━━ RECORD EXCERPTS

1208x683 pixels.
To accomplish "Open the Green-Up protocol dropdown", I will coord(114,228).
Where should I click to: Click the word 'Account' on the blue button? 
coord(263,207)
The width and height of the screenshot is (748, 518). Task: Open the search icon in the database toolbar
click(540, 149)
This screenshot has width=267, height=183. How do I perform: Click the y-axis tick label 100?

━━━━

### YOUR ASSIGNMENT:
Give back all of the entries exactly as written.

### ANSWER TO THE PROBLEM:
1208x683 pixels.
To accomplish "Open the Green-Up protocol dropdown", I will coord(114,228).
Where should I click to: Click the word 'Account' on the blue button? 
coord(263,207)
The width and height of the screenshot is (748, 518). Task: Open the search icon in the database toolbar
click(540, 149)
This screenshot has width=267, height=183. How do I perform: Click the y-axis tick label 100?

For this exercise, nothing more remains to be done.